Output the data that follows exactly, line for line.

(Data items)
== == ==
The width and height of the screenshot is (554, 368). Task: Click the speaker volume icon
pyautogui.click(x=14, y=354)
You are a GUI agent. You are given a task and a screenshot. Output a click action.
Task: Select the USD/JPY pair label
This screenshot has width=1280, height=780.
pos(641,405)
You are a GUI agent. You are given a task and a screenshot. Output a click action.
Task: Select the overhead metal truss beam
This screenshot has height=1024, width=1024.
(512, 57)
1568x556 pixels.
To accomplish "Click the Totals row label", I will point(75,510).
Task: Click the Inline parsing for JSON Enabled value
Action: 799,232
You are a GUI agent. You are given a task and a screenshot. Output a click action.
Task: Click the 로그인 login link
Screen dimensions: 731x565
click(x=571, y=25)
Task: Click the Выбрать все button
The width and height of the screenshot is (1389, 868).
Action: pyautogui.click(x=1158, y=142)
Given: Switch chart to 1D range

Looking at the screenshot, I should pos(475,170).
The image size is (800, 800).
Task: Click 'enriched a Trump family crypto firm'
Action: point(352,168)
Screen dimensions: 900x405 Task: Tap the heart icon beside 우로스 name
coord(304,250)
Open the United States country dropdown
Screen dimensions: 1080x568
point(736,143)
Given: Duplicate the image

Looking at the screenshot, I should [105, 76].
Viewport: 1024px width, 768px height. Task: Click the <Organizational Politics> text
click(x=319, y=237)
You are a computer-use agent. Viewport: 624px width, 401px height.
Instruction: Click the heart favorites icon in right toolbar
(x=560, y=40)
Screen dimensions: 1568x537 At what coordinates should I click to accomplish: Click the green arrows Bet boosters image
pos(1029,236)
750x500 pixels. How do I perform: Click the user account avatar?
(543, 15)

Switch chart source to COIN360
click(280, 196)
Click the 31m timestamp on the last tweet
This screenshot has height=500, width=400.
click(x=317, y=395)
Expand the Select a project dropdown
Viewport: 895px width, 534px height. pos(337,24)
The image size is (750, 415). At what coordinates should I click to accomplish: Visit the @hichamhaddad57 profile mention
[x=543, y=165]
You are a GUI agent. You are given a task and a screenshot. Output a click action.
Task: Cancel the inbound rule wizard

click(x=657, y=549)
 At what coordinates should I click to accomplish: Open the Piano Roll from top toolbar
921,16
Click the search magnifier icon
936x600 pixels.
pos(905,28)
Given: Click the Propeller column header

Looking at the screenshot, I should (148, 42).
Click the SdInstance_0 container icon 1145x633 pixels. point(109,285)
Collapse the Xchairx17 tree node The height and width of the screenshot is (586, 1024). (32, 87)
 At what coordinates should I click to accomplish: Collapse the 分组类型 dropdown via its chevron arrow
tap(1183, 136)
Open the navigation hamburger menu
== == ==
RESULT OF THE TASK:
The width and height of the screenshot is (554, 368). Task: Click the speaker volume icon
pyautogui.click(x=14, y=354)
You are a GUI agent. You are given a task and a screenshot. Output a click action.
Task: Select the USD/JPY pair label
This screenshot has width=1280, height=780.
pos(641,405)
You are a GUI agent. You are given a task and a screenshot. Output a click action.
Task: Select the overhead metal truss beam
This screenshot has height=1024, width=1024.
(512, 57)
1568x556 pixels.
To accomplish "Click the Totals row label", I will point(75,510).
Task: Click the Inline parsing for JSON Enabled value
Action: 799,232
You are a GUI agent. You are given a task and a screenshot. Output a click action.
Task: Click the 로그인 login link
Screen dimensions: 731x565
click(x=571, y=25)
Task: Click the Выбрать все button
The width and height of the screenshot is (1389, 868).
Action: pyautogui.click(x=1158, y=142)
Given: Switch chart to 1D range

Looking at the screenshot, I should pos(475,170).
The image size is (800, 800).
Task: Click 'enriched a Trump family crypto firm'
Action: point(352,168)
Screen dimensions: 900x405 Task: Tap the heart icon beside 우로스 name
coord(304,250)
Open the United States country dropdown
Screen dimensions: 1080x568
point(736,143)
Given: Duplicate the image

Looking at the screenshot, I should [105, 76].
Viewport: 1024px width, 768px height. Task: Click the <Organizational Politics> text
click(x=319, y=237)
You are a computer-use agent. Viewport: 624px width, 401px height.
Instruction: Click the heart favorites icon in right toolbar
(x=560, y=40)
Screen dimensions: 1568x537 At what coordinates should I click to accomplish: Click the green arrows Bet boosters image
pos(1029,236)
750x500 pixels. How do I perform: Click the user account avatar?
(543, 15)

Switch chart source to COIN360
click(280, 196)
Click the 31m timestamp on the last tweet
This screenshot has height=500, width=400.
click(x=317, y=395)
Expand the Select a project dropdown
Viewport: 895px width, 534px height. pos(337,24)
The image size is (750, 415). At what coordinates should I click to accomplish: Visit the @hichamhaddad57 profile mention
[x=543, y=165]
You are a GUI agent. You are given a task and a screenshot. Output a click action.
Task: Cancel the inbound rule wizard

click(x=657, y=549)
 At what coordinates should I click to accomplish: Open the Piano Roll from top toolbar
921,16
Click the search magnifier icon
936x600 pixels.
pos(905,28)
Given: Click the Propeller column header

Looking at the screenshot, I should (148, 42).
Click the SdInstance_0 container icon 1145x633 pixels. point(109,285)
Collapse the Xchairx17 tree node The height and width of the screenshot is (586, 1024). (32, 87)
 At what coordinates should I click to accomplish: Collapse the 分组类型 dropdown via its chevron arrow
tap(1183, 136)
Open the navigation hamburger menu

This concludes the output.